这些基准表明，总体而言，性能没有太大差异.有时np.ndarray表示法要快一些，有时反之亦然.

These benchmarks indicate that on the whole there is not much difference in performance. Sometimes the np.ndarray notation is a little faster, and sometimes vice-verca.

基准测试需要注意的一件事是，当代码变得更加复杂或逼真的"时，差异突然消失，好像编译器失去了应用某些非常聪明的优化的信心.可以从浮点数的性能中看出这一点，因为可能无法使用某些奇特的整数优化，所以两者之间没有任何区别.

One thing to watch out for with benchmarks is that when the code is made a little bit more complicated or 'realistic' the difference suddenly vanishes, as if the compiler loses confidence to apply some very clever optimization. This can be seen with the performance of floats where there is no difference whatsoever presumably as some fancy integer optimizations can't be used.

内存视图提供了显着的优势，例如，您可以在numpy数组，CPython数组，cython数组，c数组等上使用内存视图，无论现在还是将来.还有一种简单的并行语法可以将任何内容强制转换为内存视图:

Memory views offer significant advantages, for example you can use a memory view on numpy array, CPython array, cython array, c array and more, both present and future. There is also the simple parallel syntax for casting anything to a memory view:

cdef double [:, :] data_view = <double[:256, :256]>data

在这方面内存视图非常有用，因为如果您键入一个函数作为内存视图，那么它可以接任何这些东西.这意味着您可以编写一个不依赖numpy的模块，但是仍然可以使用numpy数组.

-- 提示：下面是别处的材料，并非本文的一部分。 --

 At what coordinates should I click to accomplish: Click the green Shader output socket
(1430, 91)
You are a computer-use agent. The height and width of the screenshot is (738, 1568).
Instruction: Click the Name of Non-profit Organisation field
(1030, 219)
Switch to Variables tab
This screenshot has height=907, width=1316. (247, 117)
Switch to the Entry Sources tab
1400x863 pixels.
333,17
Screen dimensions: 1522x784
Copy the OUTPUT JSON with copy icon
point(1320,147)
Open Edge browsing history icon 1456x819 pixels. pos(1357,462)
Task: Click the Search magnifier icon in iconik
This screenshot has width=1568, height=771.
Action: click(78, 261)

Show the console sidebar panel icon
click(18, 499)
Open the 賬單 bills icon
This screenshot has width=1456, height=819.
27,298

Memory views are great in this regard, because if you type a function as taking a memory view then it can take any of those things. This means you can write a module that doesn't have a dependency on numpy, but which can still take numpy arrays.

另一方面，np.ndarray表示法产生的结果仍然是一个numpy数组，您可以在其上调用所有numpy数组方法.虽然同时拥有一个numpy数组和对该数组的视图并不重要:

On the other hand, np.ndarray notation results in something that is still a numpy array and you can call all the numpy array methods on it. It's not a big deal to have both a numpy array and a view on the array though:

def dostuff(arr):
    cdef double [:] arr_view = arr
    # Now you can use 'arr' if you want array functions,
    # and arr_view if you want fast indexing

在实践中同时拥有数组和数组视图都很好，我非常喜欢这种样式，因为它在python级方法和c级方法之间有明显的区别.

Having both the array and the array view works fine in practise and I quite like the style, as it makes a clear distinction between python-level methods and c-level methods.

性能几乎是相等的，并且肯定没有足够的差异作为决定因素.

Performance is very nearly equal and there is certainly not enough difference for that to be a deciding factor.

numpy数组符号更接近于在不进行太多更改的情况下加速python代码的理想状态，因为您可以继续使用相同的变量，同时获得全速数组索引.

The numpy array notation comes closer to the ideal of accelerating python code without changing it much, as you can continue to use the same variable, while gaining full-speed array indexing.

另一方面，内存视图符号可能是未来.如果您喜欢它的优雅，并且使用了除numpy数组以外的其他类型的数据容器，那么出于一致性的考虑，有充分的理由使用内存视图.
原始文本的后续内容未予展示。